Risk: While the policy correctly places consent responsibility on the customer, enterprises need built-in consent management tools to ensure compliance at scale, especially for user research activities.
Enterprise Issue:
- Limited built-in consent automation
- Heavy reliance on customer consent management
- No mention of consent audit trails
Verdict: ✅ Places responsibility appropriately but lacks automation
🔍 7. Model Explainability
Risk: For enterprises using AI-powered insights, the lack of explainability features creates risk around biased or incorrect analysis. Regulated industries need to understand how AI systems process their data.
Enterprise Issue:
- No AI processing transparency
- No explainability features mentioned
- No logs or observability for AI operations
Verdict: ❌ No AI transparency or explainability mentioned
🧼 8. Data Retention & Deletion
Quote: "We will store Customer Data n we collect about you for no longer than necessary for the purposes set out in Annex 1 and Annex 2 and in accordance with our legal obligations and legitimate business interests."

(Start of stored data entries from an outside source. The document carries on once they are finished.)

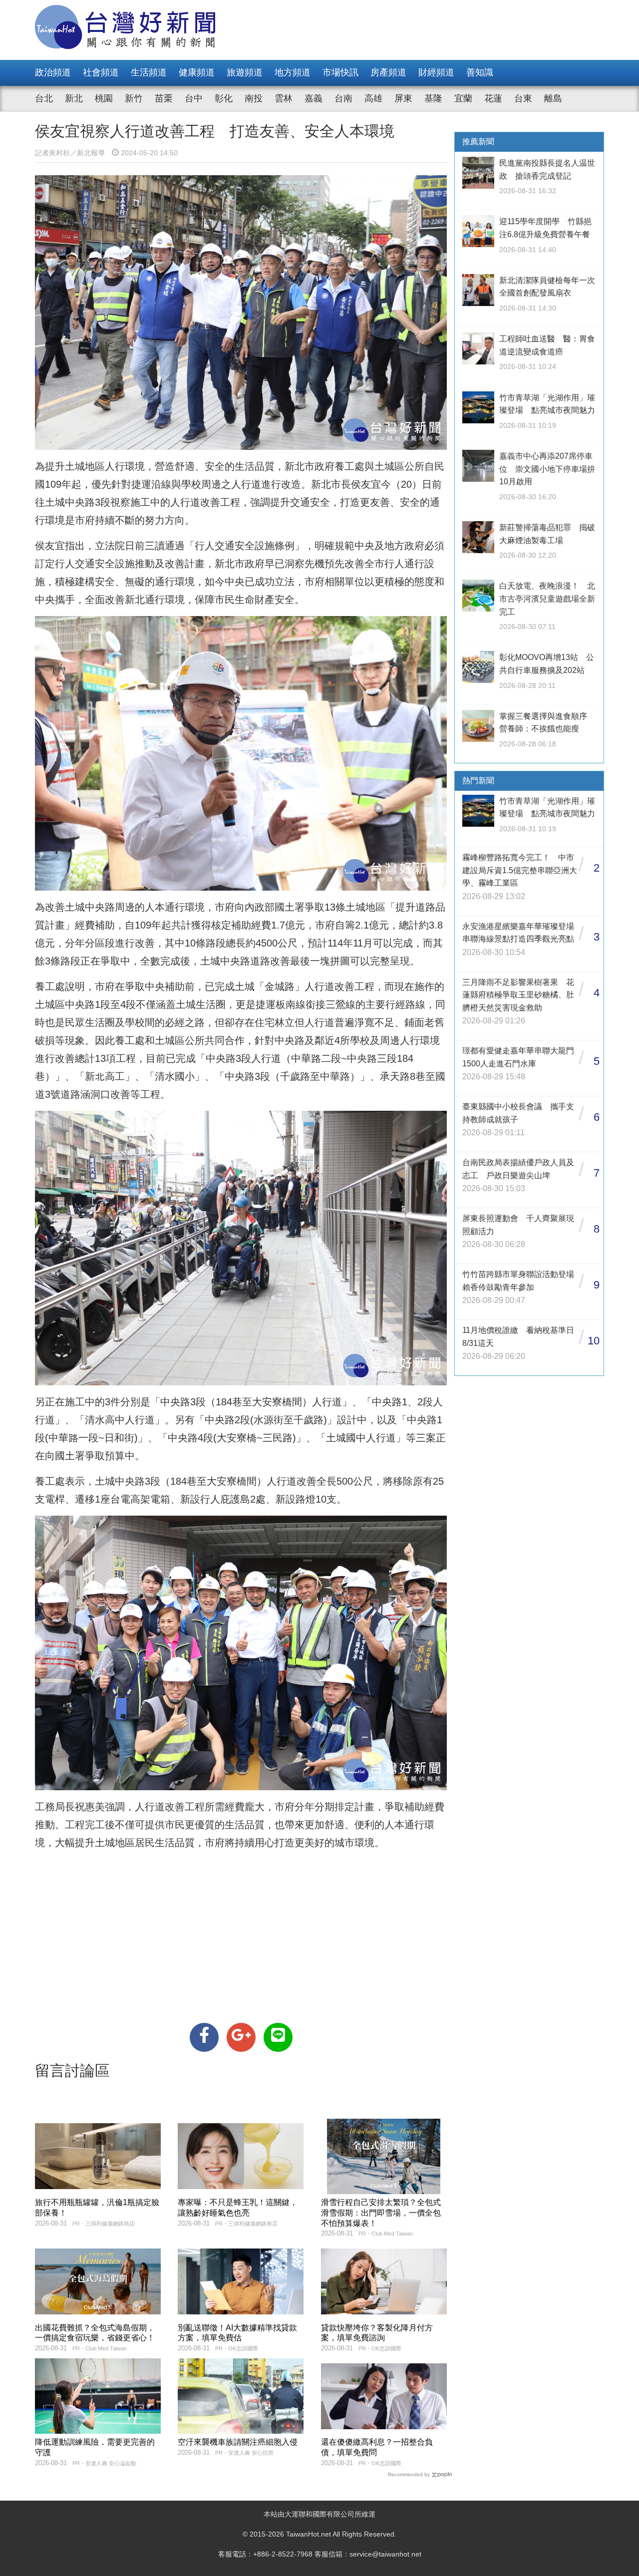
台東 (523, 98)
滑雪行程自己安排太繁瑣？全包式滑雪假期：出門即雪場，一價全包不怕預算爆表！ (381, 2213)
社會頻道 (101, 72)
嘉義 (313, 98)
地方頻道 (293, 72)
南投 (254, 98)
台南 (343, 98)
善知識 (479, 72)
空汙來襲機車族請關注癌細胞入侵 (238, 2442)
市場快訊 (340, 72)
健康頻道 (197, 72)
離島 (553, 98)
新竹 (134, 98)
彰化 (224, 98)
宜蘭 (463, 98)
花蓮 (493, 98)
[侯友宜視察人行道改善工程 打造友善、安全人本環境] (204, 2037)
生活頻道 (149, 72)
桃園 (104, 98)
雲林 (284, 98)
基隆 (433, 98)
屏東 (403, 98)
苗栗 (164, 98)
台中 (194, 98)
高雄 (373, 98)
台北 (44, 98)
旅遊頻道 (245, 72)
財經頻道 (436, 72)
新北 (74, 98)
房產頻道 (388, 72)
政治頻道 (53, 72)
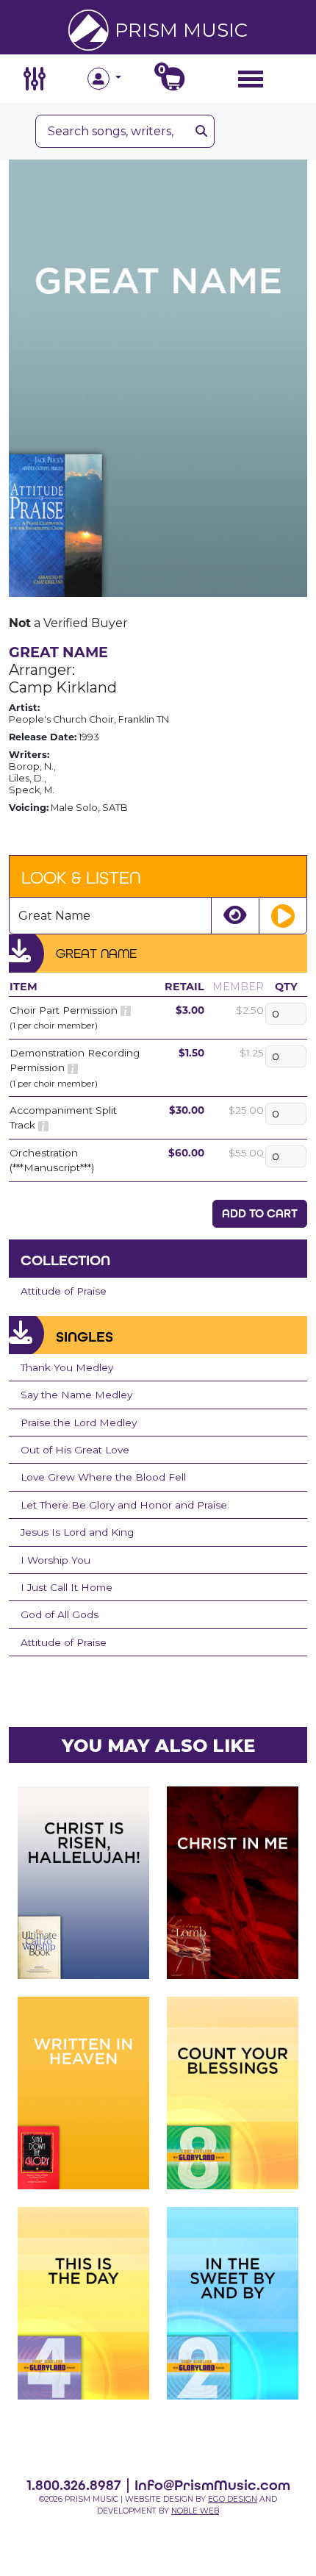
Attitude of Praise (64, 1291)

Risk: The vague retention policy creates uncertainty for enterprises with specific data lifecycle requirements. Regulated industries need configurable retention periods and automated deletion capabilities.
Enterprise Issue:
- No specific retention timelines
- No configurable retention policies
- Unclear post-termination data handling
Verdict: ⚠️ Vague retention with no configurable enterprise policies
🤝 9. Third-Party Sharing
Quote: "Third-parties: Google Tag Manager, Facebook, Twitter, LinkedIn, HighTouch, Segment, Amplitude, Google Analytics, Hotjar, RescueMetrics"

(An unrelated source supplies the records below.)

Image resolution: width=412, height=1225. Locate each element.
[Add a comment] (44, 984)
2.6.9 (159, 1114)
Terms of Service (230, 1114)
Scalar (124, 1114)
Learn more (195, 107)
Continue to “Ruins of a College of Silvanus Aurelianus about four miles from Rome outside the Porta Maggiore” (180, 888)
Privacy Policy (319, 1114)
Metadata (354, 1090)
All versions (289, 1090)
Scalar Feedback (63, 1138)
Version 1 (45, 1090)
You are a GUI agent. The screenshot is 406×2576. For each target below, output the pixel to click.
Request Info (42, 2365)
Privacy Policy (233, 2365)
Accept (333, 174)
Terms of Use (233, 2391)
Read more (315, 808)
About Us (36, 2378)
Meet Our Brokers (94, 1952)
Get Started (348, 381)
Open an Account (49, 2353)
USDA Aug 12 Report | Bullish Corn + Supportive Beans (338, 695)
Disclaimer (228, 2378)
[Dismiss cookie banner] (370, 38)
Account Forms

Risk: The extensive third-party sharing, particularly with marketing platforms, creates data exposure risks for enterprises. The policy lacks mechanisms for enterprises to limit or control third-party sharing.
Enterprise Issue:
- Extensive marketing third-party integrations
- Limited enterprise control over third-party sharing
- No data selling prohibition for all third parties
Verdict: ⚠️ Extensive third-party ecosystem creates enterprise risk
✅ What Maze Does Right (Credit Where It's Due)
- Strong GDPR compliance and EU-US Data Privacy Framework certification
- Clear distinction between customer and participant data roles
- Comprehensive individual privacy rights implementation
- Explicit prohibition on selling personal information
- Professional incident response and breach notification procedures
Disclaimer: This evaluation is based solely on publicly available information and documentation. For formal enterprise vetting, always request a vendor's latest DPA, security whitepaper, and third-party audit reports.